Dr. Stuart M. Hirsch leads team to study prevalence of periodontal disease in diabetic patients.
Dr. Stuart M. Hirsch, Vice Dean of International Initiatives, Development & Students at the New York University (NYU) College of Dentistry, first visited Ghana approximately five years ago. NYU had students studying in Ghana, and was looking for joint opportunities with the University of Ghana to expand its presence.
Dr. Hirsch and the NYU team — Rachel Hill, Dr. Peter Loomer and Hannah Coakley — and the doctors and staff at the Korle-Bu Teaching Hospital and Dental School were interested in finding out the prevalence of periodontal disease in diabetic patients at the hospital. Type II diabetes is increasing around the world and there is mounting data that suggests an oral-systemic link.
“We wanted to find out the prevalence of periodontal disease in diabetic patients. Previously, we’d conducted a qualitative analysis of periodontal health and diabetes, assessing the knowledge base people have; what they know about diabetes and what they’re doing about it,” Dr. Hirsch explained. “In putting together this new quantitative study, we hope to lay the groundwork for implementation on how to better control periodontal disease in developing countries or impoverished areas. This is a very big deal, as access to care in these environments is limited.”
What does limited mean, in real terms? Consider first, that in the United States, the ratio of patients to dentists is 2,500 to 1. In the developing world, that number is as high as 180,000 to 1. The hardship is great, as is the need for realistic solutions.
This study in Ghana looks at a 220-person patient group. Each individual had a health history taken, as well as Hemoglobin A1c (HbA1c) measurement and a panoramic radiograph to assess the percentage of bone loss around individual’s teeth.
“HbA1c is a way to measure sugar glucose in the blood; the goal for people with diabetes is a level less than 7%, but we saw were as high as 13%,” Dr. Hirsch shared. “We worked with a diabetes clinic in Accra — Ghana’s capital. We would take the HbA1c measurements right before the panoramic digital pan. This is where the OP200D panoramic imaging system provided by Instrumentarium DentalTM was essential. In my opinion, without this equipment to tell us the bone levels, this prevalence study would not have occurred. In my experience, bone levels are
important because they never improve, only worsen. My team can use these acquired images and through our analysis and experience, we can determine the extent of periodontal disease for such a patient population.”
Barbara Nordquist, the VP for Academic Sales & Professional Relations at KaVo Kerr Group, was instrumental in making the donation possible, in coordination with Brian Broncatti, Senior Regional Sales Manager for Instrumentarium. Having worked with Nordquist for a number of years, and recently at NYU on choosing Pelton & CraneTM equipment for a clinic renovation, Dr.
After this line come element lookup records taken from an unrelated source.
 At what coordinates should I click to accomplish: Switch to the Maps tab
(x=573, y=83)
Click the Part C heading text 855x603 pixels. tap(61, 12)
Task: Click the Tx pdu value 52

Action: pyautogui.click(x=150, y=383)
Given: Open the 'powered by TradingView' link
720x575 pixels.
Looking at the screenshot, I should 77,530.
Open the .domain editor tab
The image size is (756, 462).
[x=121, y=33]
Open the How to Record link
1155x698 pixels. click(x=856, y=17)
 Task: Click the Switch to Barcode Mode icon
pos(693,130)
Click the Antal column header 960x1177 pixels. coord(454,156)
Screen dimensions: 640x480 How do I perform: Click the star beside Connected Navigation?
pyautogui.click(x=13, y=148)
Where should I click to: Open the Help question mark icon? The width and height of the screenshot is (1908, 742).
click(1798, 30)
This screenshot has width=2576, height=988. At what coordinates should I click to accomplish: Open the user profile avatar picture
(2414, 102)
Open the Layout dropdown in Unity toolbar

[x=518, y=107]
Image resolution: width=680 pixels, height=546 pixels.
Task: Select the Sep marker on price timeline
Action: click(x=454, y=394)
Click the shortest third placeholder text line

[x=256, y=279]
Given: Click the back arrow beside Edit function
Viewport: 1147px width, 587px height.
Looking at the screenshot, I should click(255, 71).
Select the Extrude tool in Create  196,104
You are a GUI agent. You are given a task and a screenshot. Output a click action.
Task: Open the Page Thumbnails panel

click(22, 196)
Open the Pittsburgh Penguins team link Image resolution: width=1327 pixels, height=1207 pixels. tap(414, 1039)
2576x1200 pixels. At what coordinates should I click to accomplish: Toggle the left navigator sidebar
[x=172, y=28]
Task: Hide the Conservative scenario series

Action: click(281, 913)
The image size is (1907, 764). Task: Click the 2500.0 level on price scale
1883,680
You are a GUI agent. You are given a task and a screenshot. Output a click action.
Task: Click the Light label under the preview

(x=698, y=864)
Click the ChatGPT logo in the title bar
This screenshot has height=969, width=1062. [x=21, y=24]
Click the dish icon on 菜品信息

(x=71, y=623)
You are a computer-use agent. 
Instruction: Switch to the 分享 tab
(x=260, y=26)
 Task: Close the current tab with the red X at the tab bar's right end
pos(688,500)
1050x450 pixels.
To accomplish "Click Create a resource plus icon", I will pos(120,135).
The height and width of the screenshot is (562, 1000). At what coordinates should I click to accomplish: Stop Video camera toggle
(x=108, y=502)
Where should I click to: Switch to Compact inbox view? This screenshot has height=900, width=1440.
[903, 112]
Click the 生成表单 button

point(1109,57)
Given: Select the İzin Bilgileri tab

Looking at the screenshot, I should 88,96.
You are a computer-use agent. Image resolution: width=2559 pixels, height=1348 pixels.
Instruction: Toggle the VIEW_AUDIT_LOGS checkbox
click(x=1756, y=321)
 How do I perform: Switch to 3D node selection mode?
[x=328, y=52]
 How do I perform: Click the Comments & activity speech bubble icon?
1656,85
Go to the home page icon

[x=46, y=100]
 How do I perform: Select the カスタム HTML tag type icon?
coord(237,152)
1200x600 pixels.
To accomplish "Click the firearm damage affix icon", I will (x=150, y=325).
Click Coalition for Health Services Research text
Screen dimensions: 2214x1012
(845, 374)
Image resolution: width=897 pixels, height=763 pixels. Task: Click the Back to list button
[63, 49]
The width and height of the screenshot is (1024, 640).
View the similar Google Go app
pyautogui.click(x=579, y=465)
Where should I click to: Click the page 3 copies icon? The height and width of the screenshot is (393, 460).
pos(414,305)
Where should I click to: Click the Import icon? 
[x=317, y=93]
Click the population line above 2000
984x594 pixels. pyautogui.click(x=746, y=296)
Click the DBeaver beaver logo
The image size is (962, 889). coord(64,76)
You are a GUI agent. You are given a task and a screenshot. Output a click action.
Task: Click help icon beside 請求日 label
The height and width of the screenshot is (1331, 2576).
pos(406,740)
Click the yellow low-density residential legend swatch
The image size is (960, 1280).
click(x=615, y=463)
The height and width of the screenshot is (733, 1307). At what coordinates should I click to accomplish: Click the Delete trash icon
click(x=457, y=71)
Hirsch turned to her for help on the Ghana project.
In addition to providing the necessary imaging equipment, KaVo Kerr Group provided on-site training for the team in Ghana, facilitated by David Bangert, VP/GM of Special Markets for KaVo Kerr Group, who traveled to the country himself. In addition to setting up the team for success, he made himself available for ongoing support during the study.
“Our partnership with KaVo Kerr Group is an example of how educators and the dental industry need one another. There is — or there needs to be — a relationship in order to move forward ideas and desires on both ends,” Dr. Hirsch shared. “We cannot exist in isolation.”
At this point, the data collection in Ghana is complete. Dr. Hirsch intends to have a small group of post-doctoral students help analyze the data — primarily reading the digital panoramic radiographs — with a targeted completion date of Fall 2015. Dr. Hirsch believes that there will be strong correlations between diabetes and periodontal disease, demonstrated by loss of bone as well as soft tissue.
With that analysis in hand, the real work can begin.
“Hopefully, what we get from this is data to support firm decisions on how to best implement preventive care since we can’t offer surgical care in these areas,” Dr. Hirsch said. “This is a very difficult thing. Even patients in a private office struggle to brush and floss consistently; how much more so, then, in areas like Ghana?”
This is why the dual work of helping patients understand the connections between diabetes and periodontal disease is the first phase; it can help create the motivation necessary for preventive care. The second is to figure out what simple, sustainable, preventive care measures can be employed.
“We’re not sure what those tools are yet, but assuming the prevalence is what we think it will be, that is the crucial next step,” Dr. Hirsch proposed. “And once our work is finished in Ghana, we will try to connect what we learn there with the issues we face here at home.”